Eine Gruppe von Demokratien, Autokratien und Theokratien, die mit einer Stimme über Menschenrechte und Demokratie sprechen, ist absurd.
Die ausufernde Kooperationsagenda der Gruppe könnte auf Fortschritte hindeuten. Sie könnte aber auch auf die Grenzen der Fähigkeit ihrer verschiedenen Mitglieder hinweisen, sich auf "harte" politische und sicherheitspolitische Fragen zu einigen, die für das Kerngeschäft der Reform der internationalen Ordnung von zentraler Bedeutung sind.
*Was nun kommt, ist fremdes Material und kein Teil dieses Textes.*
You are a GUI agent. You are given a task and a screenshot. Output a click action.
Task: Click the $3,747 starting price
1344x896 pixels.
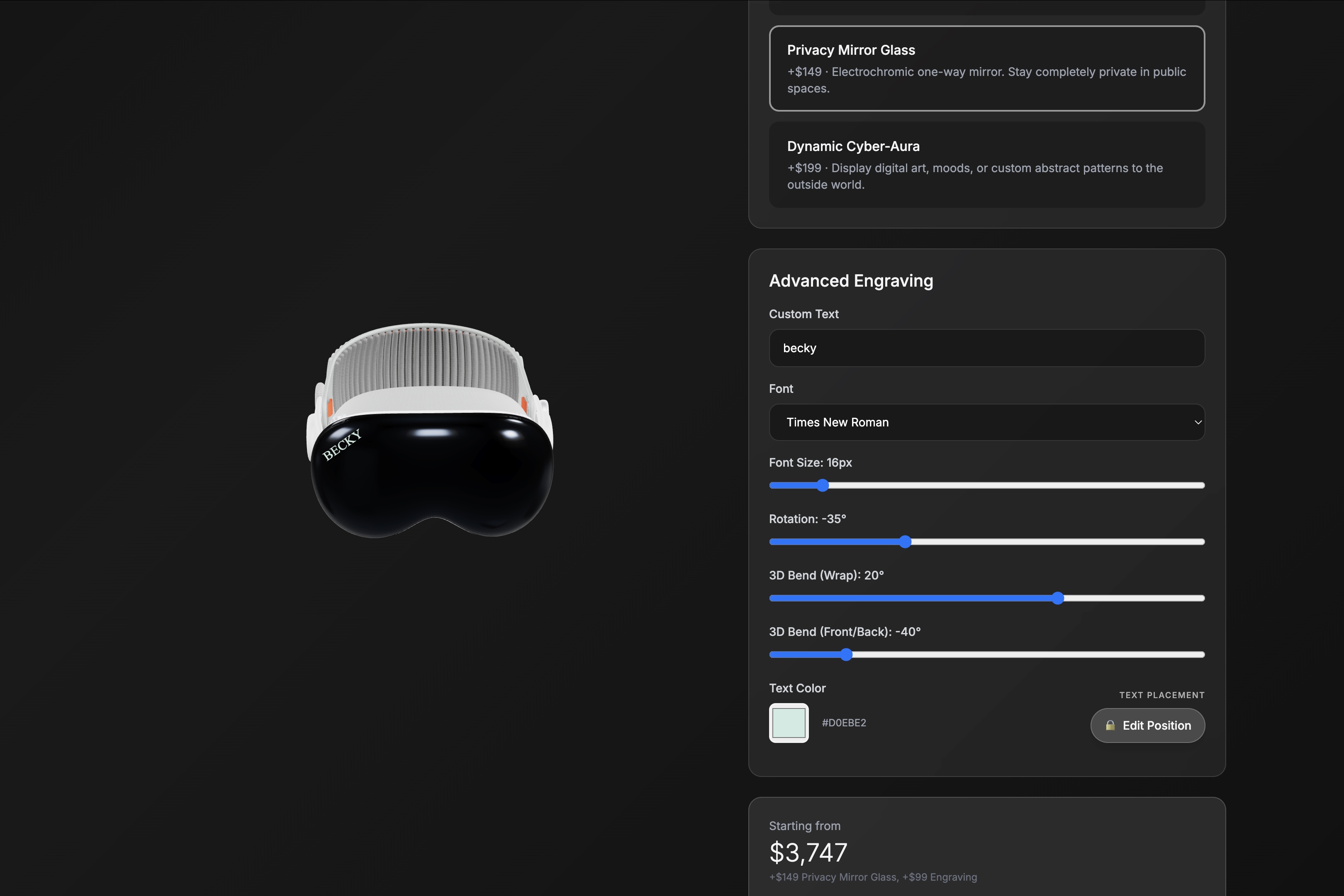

Die Ausweitung der inhaltlichen Agenda der BRICS und ihrer Mitglieder verwässert ihren Hauptzweck und verstärkt das binäre, westliche Nullsummen-Narrativ, das ihre Mitglieder ständig zu überwinden versuchen.
Spürbare, wenn auch allmähliche Fortschritte bei der Einrichtung von BRICS-internen Institutionen und Prozessen wie dem Interbank-Kooperationsmechanismus, dem grenzüberschreitenden Zahlungsverkehrssystem und der unabhängigen Rückversicherungskapazität deuten darauf hin, dass die Schlagkraft und Glaubwürdigkeit der BRICS wächst.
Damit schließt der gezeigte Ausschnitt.